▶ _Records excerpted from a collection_
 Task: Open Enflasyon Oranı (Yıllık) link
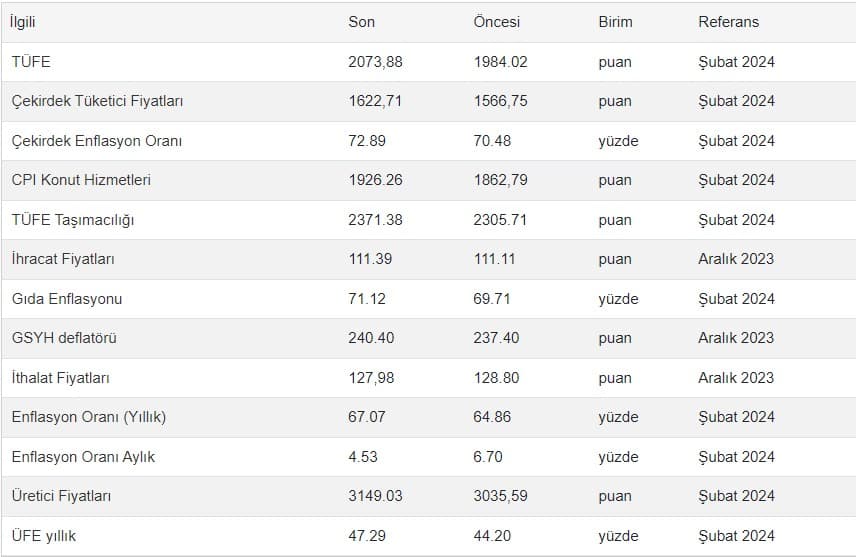[x=89, y=417]
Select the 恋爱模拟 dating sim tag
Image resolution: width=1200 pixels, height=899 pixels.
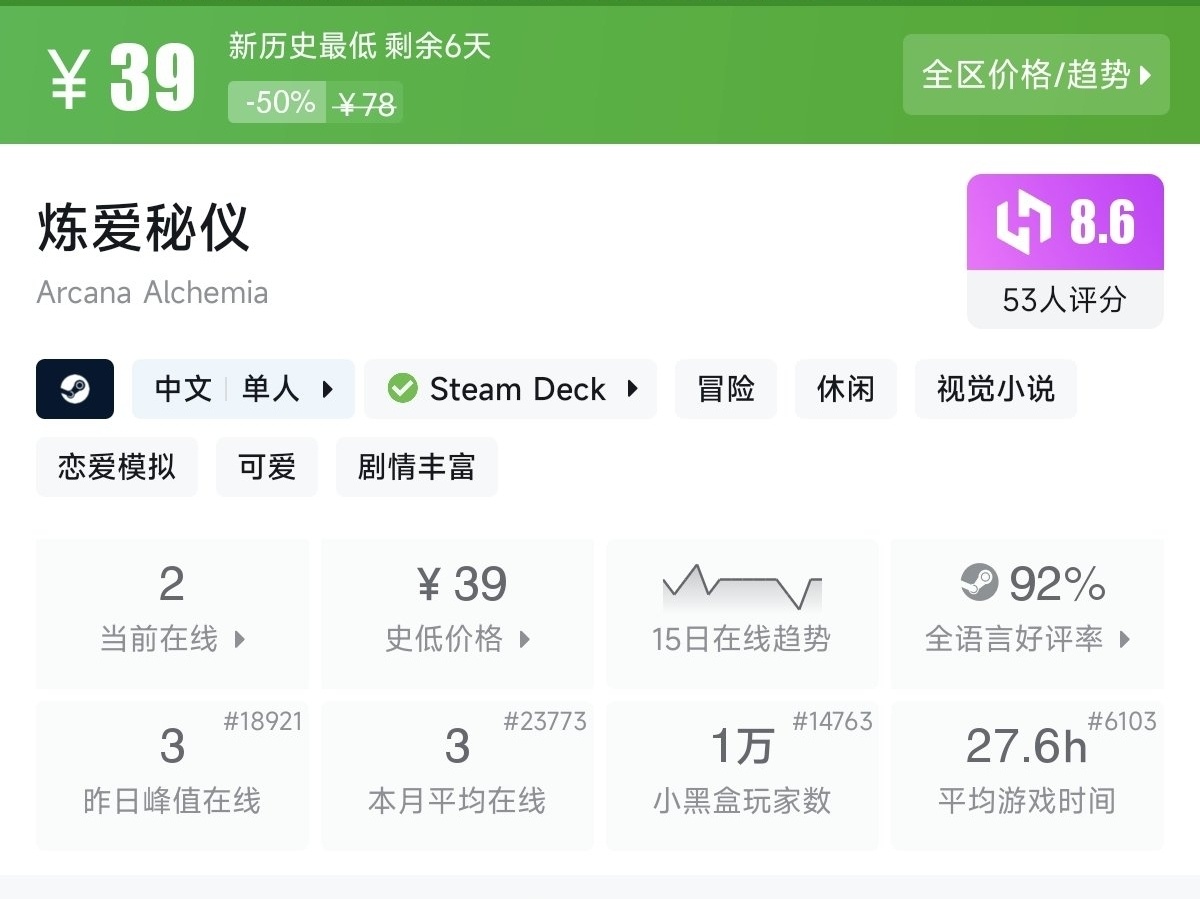117,467
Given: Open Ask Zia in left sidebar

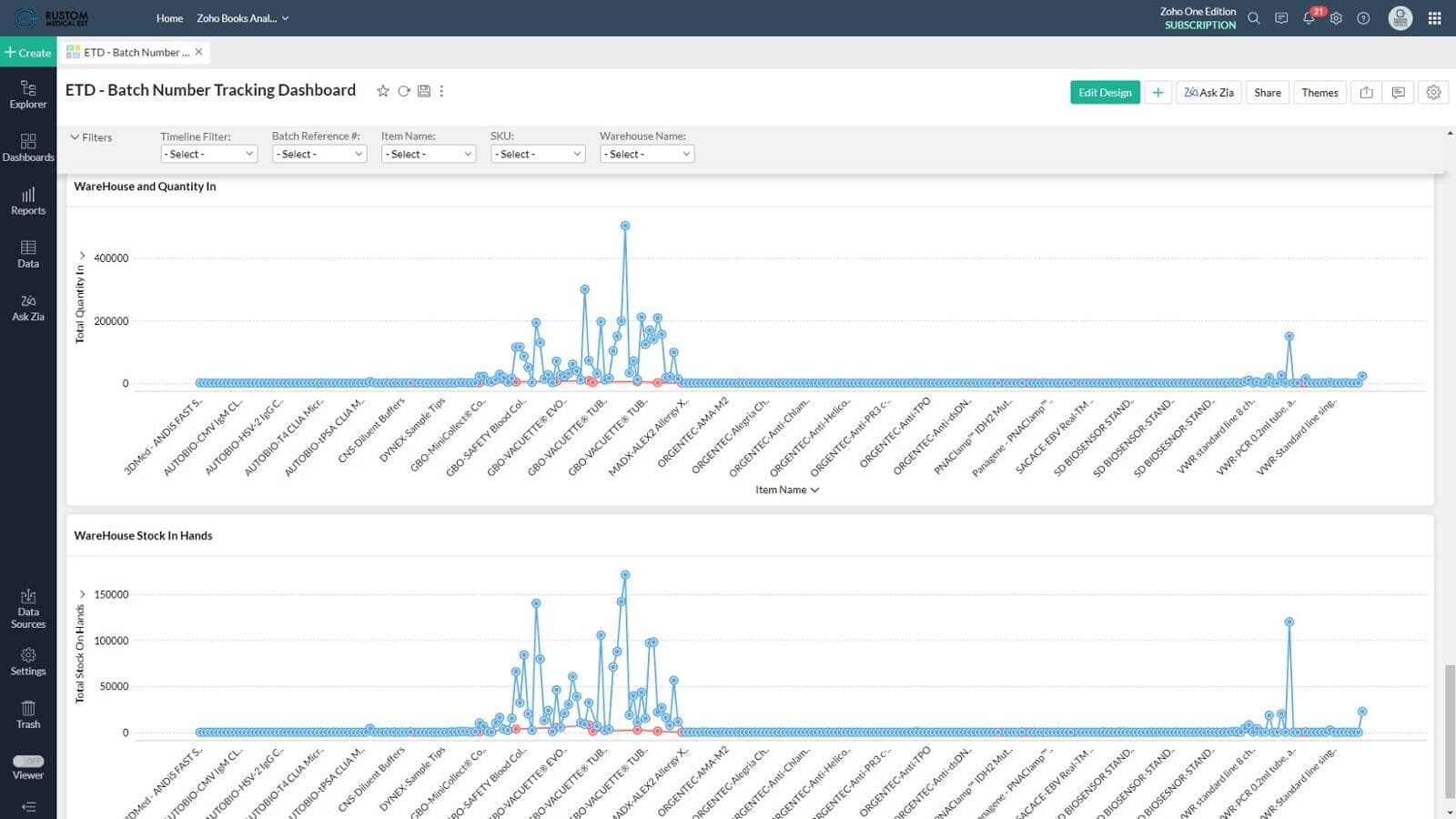Looking at the screenshot, I should click(28, 307).
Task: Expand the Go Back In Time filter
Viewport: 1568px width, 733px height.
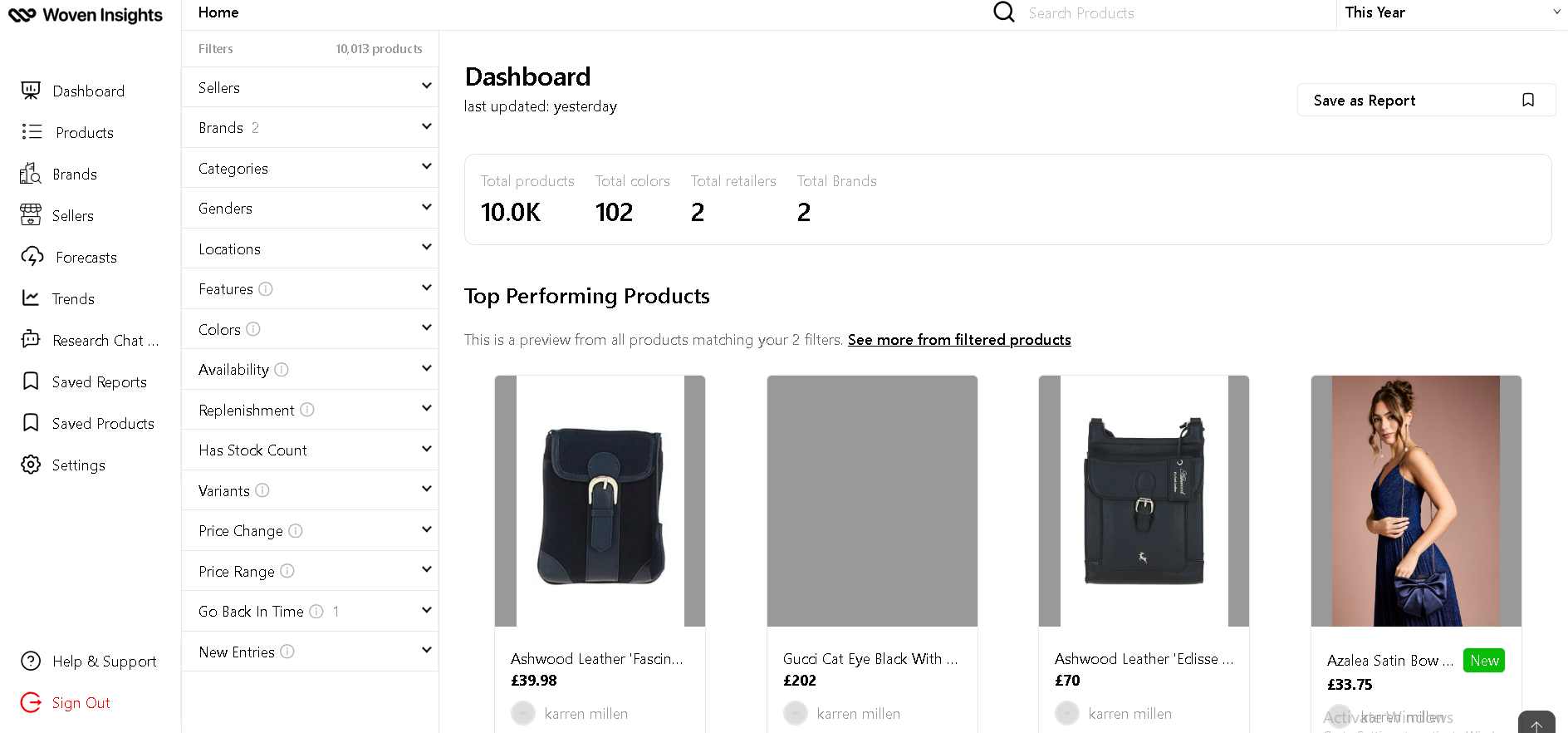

▶ _Your task_
Only the lines from the one holding "Task: Expand the Go Back In Time filter" through the end of the data are to be printed, exactly as they stand and with no pictures.

▶ _Answer_
Task: Expand the Go Back In Time filter
Viewport: 1568px width, 733px height.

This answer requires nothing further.